Nel Mezzogiorno, anche a causa del Covid-19, diminuiscono il prodotto interno lordo e l’occupazione, in particolare quella femminile; aumentano, invece, la povertà, la distanza con il resto del Paese sia in termini di infrastrutture materiali e immateriali, sia in termini di opportunità di lavoro e di business per le imprese, nonché il numero delle società che si occupano di prestiti personali al di fuori del sistema bancario e delle agenzie di prestiti su pegno.
Ciò, nonostante il calo complessivo di 55 mila imprese nei primi 10 mesi del 2020 rispetto allo stesso periodo del 2019. Gli incrementi più significativi delle anzidette società si registrano nel Sud: +29% in Campania, +18% in Puglia, +17% in Calabria, +6% in Sicilia. C’è da dire, a scanso di equivoci, che si tratta di società regolarmente iscritte alle Camere di commercio. E tuttavia secondo LIBERA – l’Associazione guidata da don Ciotti – “si tratta di settori in cui potrebbero insinuarsi attività illegali”, e non a caso, evidenzia ancora l’Associazione, in concomitanza con la pandemia sono aumentate le interdittive antimafia, quasi 6 al giorno per un totale di 1.637 finora, +6,7% rispetto al 2019.
Un allarme assolutamente fondato, in considerazione del fatto che sono cresciuti i crimini informatici, le frodi e i furti di credenziali, le società costituite al solo scopo di entrare nel business delle forniture di dispositivi di protezione individuale. Solo l’usura resta un’attività esercitata negli ultimi 10 anni da 54 gruppi mafiosi. Un’analogo allarme era stato lanciato qualche settimana prima dalla Confcommercio nazionale, che ha parlato di un grande rischio al Sud dove nel mirino degli usurai ci sarebbero già circa 40 mila imprese del comparto turistico-ricettivo, debilitate da un crollo del volume d’affari del 37,5%, determinato dalla mancanza di liquidità e dalle difficoltà di accesso al credito, dai costi sostenuti per l’adeguamento alle norme sanitarie e per gli adempimenti burocratici.
Che ci sia un pericolo concreto lo testimonia anche il blitz di ieri operato dai Carabinieri di Roma, conclusosi con l’arresto di 7 persone coinvolte in un giro d’usura con tassi di interesse usurari tra il 150 ed il 500% su base annua.

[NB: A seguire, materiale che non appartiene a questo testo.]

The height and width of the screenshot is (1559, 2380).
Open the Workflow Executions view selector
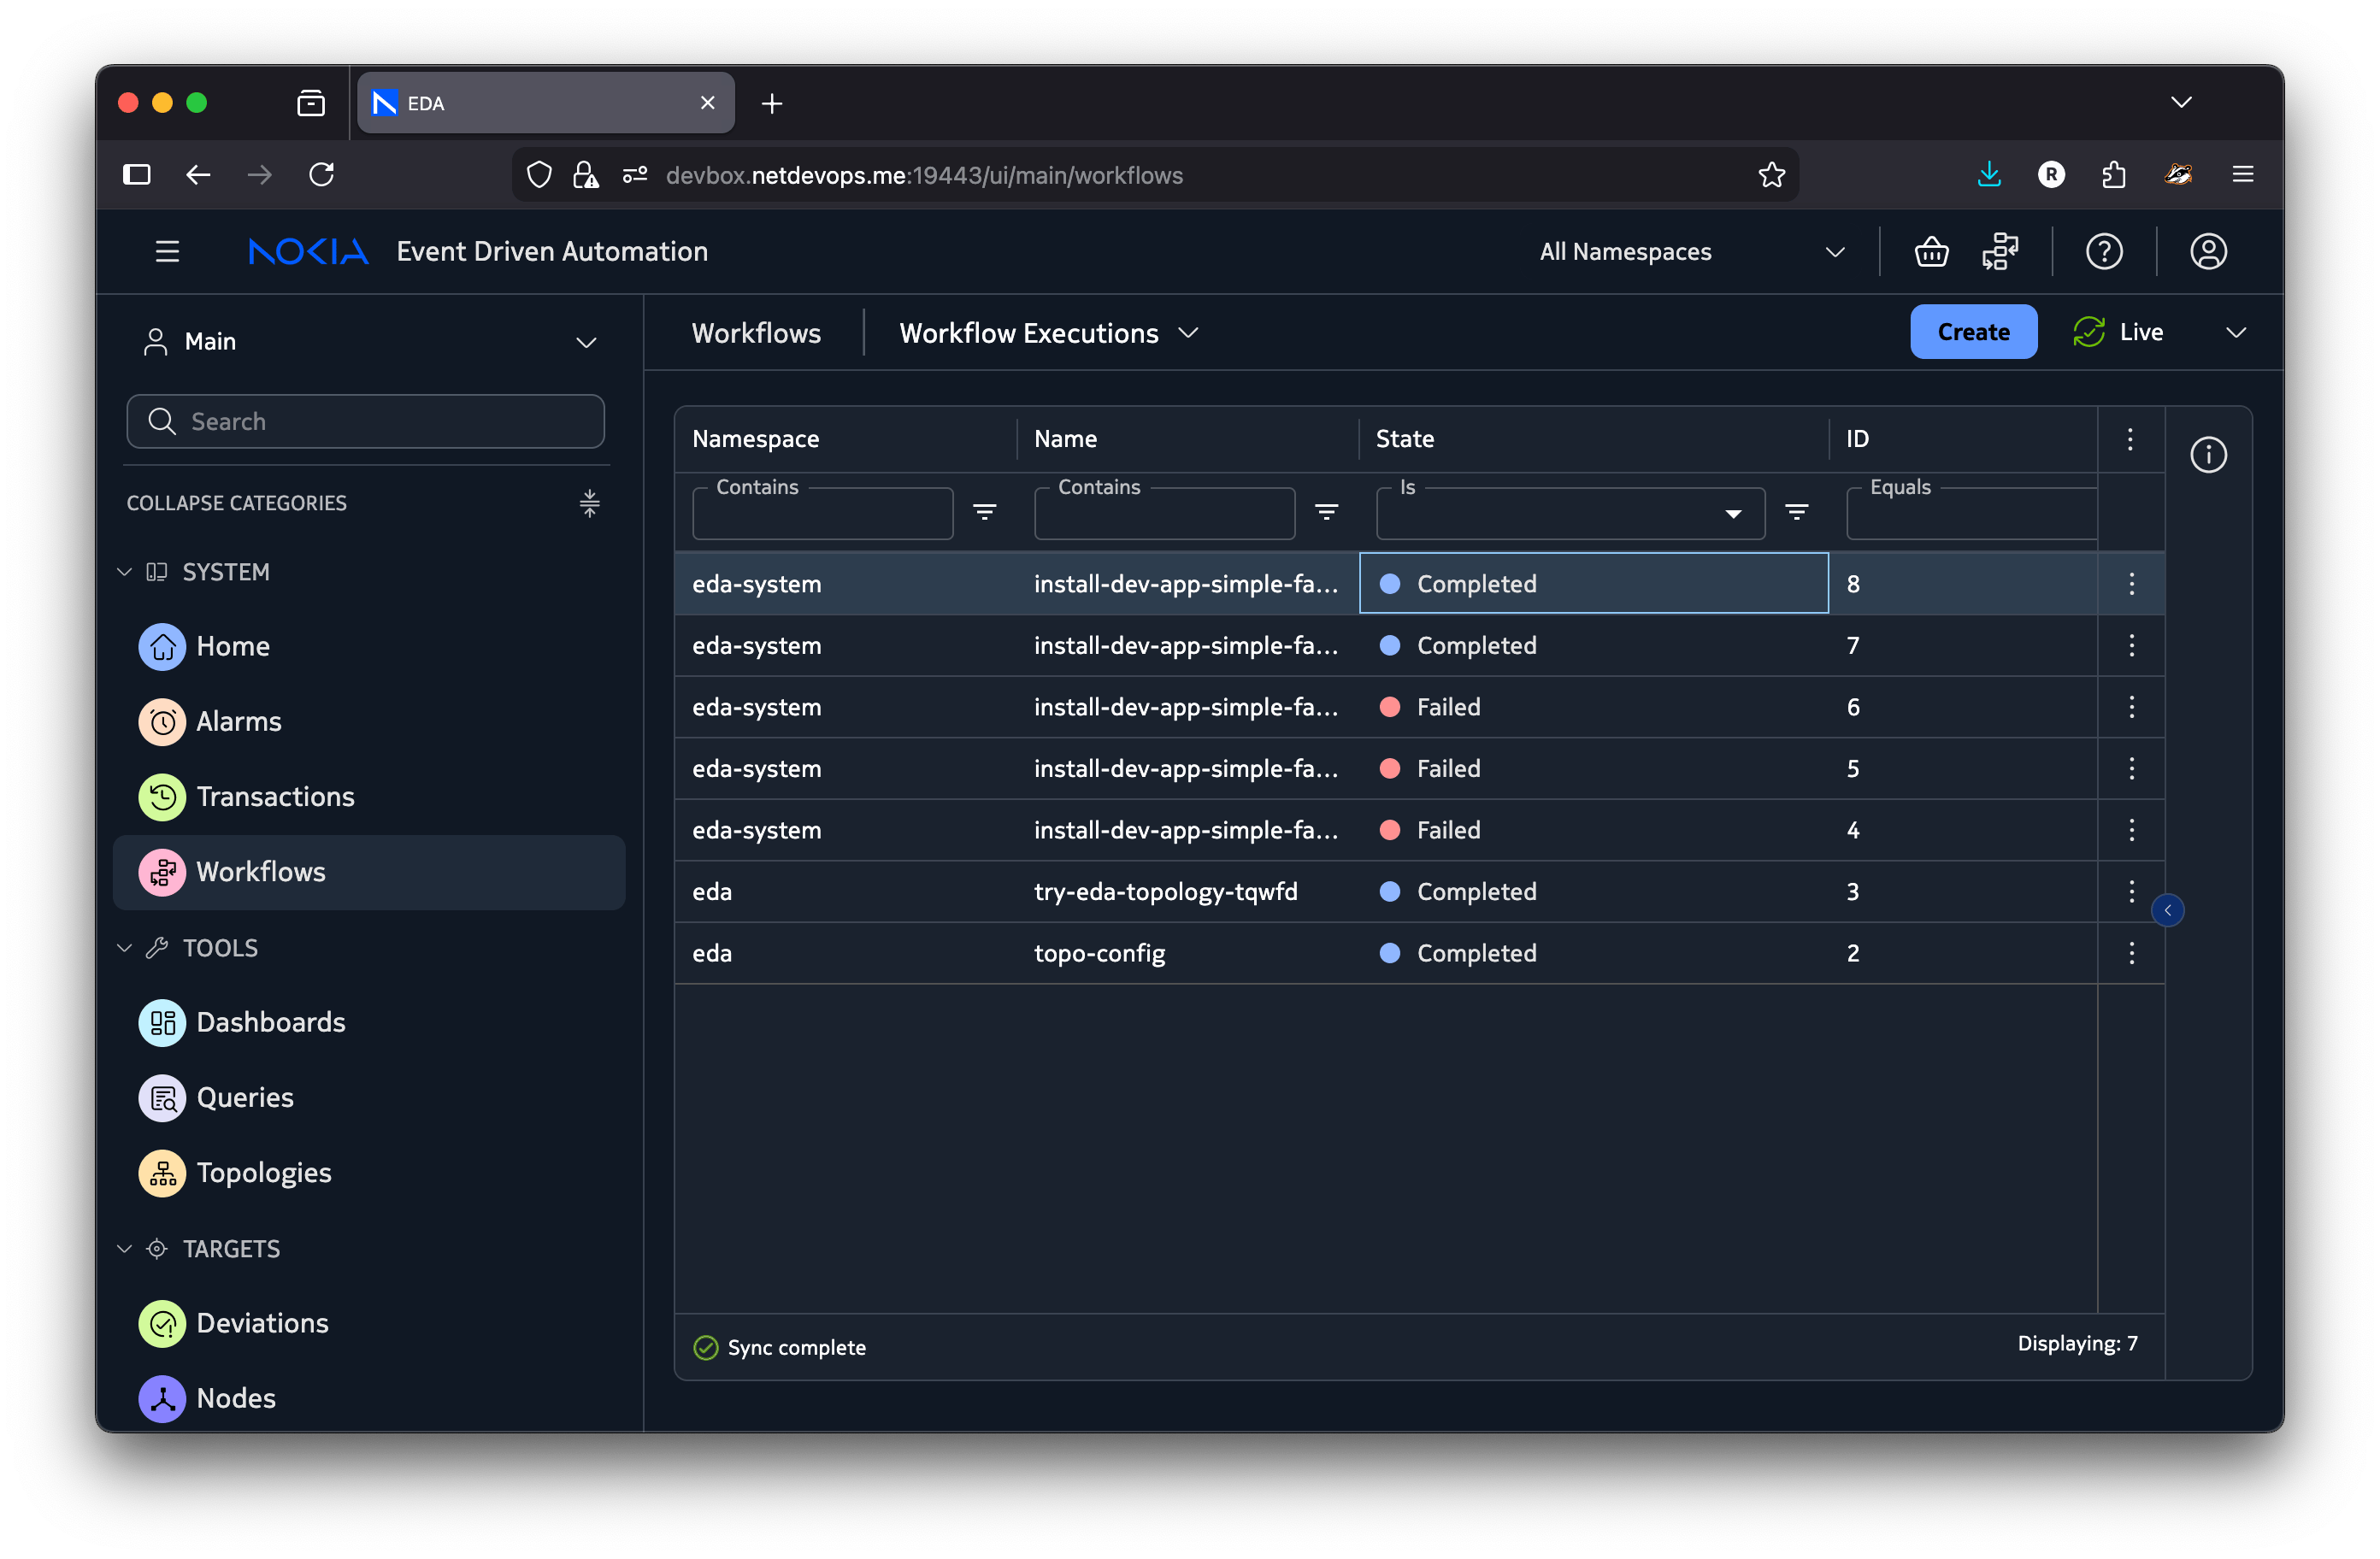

È vero, il Governo con i vari Dpcm e con le risorse finanziarie stanziate ha cercato di alleviare le sofferenze di quelle imprese che sono state costrette a chiudere le attività o a ridurre gli orari di apertura, evitando così di farle cadere nelle braccia degli strozzini. Ha garantito, nel contempo, la cassa integrazione ai loro dipendenti. Ma gli aiuti previsti a favore delle piccole e medie imprese e delle partite Iva, a partire dai prestiti garantiti al 100% fino a 30 mila euro, hanno raggiunto solo una parte delle imprese e dei lavoratori autonomi.
Tanti non hanno potuto accedere a questa possibilità: alcuni perché impediti da scadenze con le banche, non onorate a causa della crisi dalla quale il Mezzogiorno non è mai uscito, altri perché non se la sono sentita di accollarsi un ulteriore debito non sapendo come restituirlo, altri ancora perché non avevano diritto al prestito perché le loro attività sono in nero. La platea degli abusivi è molto ampia, soprattutto al Sud.
Di fronte al rischio che decine di migliaia di famiglie e di piccoli imprenditori siano preda degli strozzini occorre che le misure di sostegno al reddito e i ristori arrivino ai destinatari ora e subito; garantire piccoli prestiti (1.000-10.000 euro) a famiglie e lavoratori autonomi non bancabili, particolarmente fiaccati dagli effetti della pandemia sull’economi, a tasso zero e da restituire in 5-6 anni; sostenere con misure concrete chi vuole uscire dal sommerso e sceglie la legalità; aprire i cantieri delle grandi opere – assolutamente propedeutici a far ripartire i consumi – per le quali sono state varate appositamente le norme sulla semplificazione.
Insomma, se non si vuole darla vinta ai cravattari, occorrono meno chiacchiere e più fatti concreti.